Saved data entries
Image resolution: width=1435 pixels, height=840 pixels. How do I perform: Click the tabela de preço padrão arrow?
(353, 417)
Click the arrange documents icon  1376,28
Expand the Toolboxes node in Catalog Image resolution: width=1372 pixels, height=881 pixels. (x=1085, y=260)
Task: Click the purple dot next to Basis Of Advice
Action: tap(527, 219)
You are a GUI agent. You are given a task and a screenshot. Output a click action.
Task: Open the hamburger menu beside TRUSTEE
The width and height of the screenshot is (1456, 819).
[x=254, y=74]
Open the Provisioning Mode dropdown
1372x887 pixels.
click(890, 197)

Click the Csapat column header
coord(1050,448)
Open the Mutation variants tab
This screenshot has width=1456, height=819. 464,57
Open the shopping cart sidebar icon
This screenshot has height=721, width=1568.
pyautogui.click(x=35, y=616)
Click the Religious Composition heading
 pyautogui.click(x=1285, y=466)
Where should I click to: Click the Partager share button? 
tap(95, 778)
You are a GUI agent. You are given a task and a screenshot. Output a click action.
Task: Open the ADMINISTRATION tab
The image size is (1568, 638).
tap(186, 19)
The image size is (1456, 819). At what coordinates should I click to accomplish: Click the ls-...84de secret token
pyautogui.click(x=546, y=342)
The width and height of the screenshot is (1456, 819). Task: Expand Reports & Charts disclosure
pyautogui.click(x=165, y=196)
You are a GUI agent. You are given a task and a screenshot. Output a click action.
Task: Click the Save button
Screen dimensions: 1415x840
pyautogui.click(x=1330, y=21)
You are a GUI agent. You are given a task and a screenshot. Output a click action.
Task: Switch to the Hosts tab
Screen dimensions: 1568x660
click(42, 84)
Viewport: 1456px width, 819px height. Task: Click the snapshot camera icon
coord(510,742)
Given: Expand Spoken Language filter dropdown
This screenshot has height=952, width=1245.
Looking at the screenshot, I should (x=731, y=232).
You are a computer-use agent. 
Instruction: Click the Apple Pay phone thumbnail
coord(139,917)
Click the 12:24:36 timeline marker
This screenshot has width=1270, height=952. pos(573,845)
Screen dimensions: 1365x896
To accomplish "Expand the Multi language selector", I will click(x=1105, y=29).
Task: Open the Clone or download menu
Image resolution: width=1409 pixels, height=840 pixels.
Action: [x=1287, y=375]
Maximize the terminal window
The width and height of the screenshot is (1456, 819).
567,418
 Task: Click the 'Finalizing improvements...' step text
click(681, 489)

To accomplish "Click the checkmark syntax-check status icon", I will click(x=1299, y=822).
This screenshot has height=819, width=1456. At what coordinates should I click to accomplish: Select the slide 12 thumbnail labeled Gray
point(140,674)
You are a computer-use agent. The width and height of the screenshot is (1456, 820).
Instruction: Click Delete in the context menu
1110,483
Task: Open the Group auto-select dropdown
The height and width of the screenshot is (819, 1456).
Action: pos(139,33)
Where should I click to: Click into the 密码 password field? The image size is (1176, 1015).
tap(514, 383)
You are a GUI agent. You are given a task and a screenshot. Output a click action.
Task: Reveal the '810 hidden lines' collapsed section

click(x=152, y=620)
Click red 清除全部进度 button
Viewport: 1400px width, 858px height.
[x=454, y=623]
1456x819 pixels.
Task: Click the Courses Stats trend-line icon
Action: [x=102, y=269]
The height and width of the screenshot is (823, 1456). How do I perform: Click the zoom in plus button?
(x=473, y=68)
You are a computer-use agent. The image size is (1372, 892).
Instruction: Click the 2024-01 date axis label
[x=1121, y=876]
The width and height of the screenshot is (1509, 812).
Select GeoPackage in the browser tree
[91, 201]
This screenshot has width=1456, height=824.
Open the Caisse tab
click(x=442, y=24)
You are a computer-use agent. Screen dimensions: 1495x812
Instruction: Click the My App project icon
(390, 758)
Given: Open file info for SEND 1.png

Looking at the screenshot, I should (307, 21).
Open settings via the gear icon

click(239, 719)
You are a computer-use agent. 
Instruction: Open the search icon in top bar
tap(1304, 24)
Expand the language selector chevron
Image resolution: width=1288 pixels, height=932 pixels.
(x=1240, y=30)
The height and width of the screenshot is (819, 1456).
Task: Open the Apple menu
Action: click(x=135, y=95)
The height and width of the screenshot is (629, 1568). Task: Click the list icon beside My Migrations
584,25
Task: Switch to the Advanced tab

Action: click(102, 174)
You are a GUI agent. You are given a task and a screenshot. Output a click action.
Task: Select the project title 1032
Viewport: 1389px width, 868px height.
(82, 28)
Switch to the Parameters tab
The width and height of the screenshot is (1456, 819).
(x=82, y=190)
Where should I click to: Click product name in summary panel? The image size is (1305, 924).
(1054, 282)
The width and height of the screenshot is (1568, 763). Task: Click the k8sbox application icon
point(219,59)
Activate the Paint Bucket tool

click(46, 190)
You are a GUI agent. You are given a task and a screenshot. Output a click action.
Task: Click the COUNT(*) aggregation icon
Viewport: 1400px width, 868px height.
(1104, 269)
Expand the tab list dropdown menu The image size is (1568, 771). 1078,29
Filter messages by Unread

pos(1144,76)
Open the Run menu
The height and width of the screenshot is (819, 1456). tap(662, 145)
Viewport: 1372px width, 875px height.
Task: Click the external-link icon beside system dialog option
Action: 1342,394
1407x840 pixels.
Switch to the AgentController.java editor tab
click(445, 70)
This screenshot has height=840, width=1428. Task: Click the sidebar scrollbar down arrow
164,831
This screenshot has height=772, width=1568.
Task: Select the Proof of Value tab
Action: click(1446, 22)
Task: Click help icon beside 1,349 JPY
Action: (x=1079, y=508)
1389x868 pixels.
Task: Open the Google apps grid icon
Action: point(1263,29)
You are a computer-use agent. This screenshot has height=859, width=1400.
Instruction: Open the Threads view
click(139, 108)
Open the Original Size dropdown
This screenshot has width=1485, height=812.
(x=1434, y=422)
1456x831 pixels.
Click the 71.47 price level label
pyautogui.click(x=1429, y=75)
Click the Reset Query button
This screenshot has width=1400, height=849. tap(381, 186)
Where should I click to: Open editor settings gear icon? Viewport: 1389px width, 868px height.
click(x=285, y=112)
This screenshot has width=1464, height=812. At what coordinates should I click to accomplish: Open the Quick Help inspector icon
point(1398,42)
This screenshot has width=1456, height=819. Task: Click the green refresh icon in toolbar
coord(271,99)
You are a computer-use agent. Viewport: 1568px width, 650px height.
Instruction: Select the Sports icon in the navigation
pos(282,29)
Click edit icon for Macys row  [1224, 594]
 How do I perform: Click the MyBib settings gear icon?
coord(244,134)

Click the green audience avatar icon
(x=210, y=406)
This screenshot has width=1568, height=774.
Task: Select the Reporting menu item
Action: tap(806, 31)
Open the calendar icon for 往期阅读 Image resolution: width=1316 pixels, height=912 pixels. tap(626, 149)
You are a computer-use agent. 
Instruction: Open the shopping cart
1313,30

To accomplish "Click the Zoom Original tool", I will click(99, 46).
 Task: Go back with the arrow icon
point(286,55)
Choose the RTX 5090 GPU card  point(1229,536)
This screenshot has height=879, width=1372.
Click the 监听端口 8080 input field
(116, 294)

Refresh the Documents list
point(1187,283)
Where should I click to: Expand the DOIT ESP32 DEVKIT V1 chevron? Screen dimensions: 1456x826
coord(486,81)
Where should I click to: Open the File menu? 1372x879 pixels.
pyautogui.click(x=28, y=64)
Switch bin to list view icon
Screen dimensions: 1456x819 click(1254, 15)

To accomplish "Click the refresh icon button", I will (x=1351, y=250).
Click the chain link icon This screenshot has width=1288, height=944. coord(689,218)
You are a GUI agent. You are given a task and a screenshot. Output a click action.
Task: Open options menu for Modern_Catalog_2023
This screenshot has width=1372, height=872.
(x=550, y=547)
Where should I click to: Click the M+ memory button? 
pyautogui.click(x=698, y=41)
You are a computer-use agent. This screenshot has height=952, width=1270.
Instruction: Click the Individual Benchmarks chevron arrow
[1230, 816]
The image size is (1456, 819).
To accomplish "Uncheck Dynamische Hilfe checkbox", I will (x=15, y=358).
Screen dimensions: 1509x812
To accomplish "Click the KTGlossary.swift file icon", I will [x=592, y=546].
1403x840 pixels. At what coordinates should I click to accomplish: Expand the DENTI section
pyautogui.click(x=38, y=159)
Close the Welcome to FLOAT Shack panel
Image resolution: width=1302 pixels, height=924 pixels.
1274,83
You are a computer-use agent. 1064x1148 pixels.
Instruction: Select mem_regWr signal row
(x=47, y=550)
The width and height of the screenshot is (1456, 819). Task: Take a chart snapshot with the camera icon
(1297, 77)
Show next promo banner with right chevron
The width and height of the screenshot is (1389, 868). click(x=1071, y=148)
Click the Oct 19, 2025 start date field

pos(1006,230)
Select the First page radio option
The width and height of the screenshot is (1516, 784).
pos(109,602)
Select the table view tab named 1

WORK TO BE COMPLETED: Please copy the line holding "Image resolution: width=1302" and all lines after it to the end of the records, exactly, and nothing else.

WRITTEN ANSWER:
Image resolution: width=1302 pixels, height=924 pixels.
1274,83
You are a computer-use agent. 1064x1148 pixels.
Instruction: Select mem_regWr signal row
(x=47, y=550)
The width and height of the screenshot is (1456, 819). Task: Take a chart snapshot with the camera icon
(1297, 77)
Show next promo banner with right chevron
The width and height of the screenshot is (1389, 868). click(x=1071, y=148)
Click the Oct 19, 2025 start date field

pos(1006,230)
Select the First page radio option
The width and height of the screenshot is (1516, 784).
pos(109,602)
Select the table view tab named 1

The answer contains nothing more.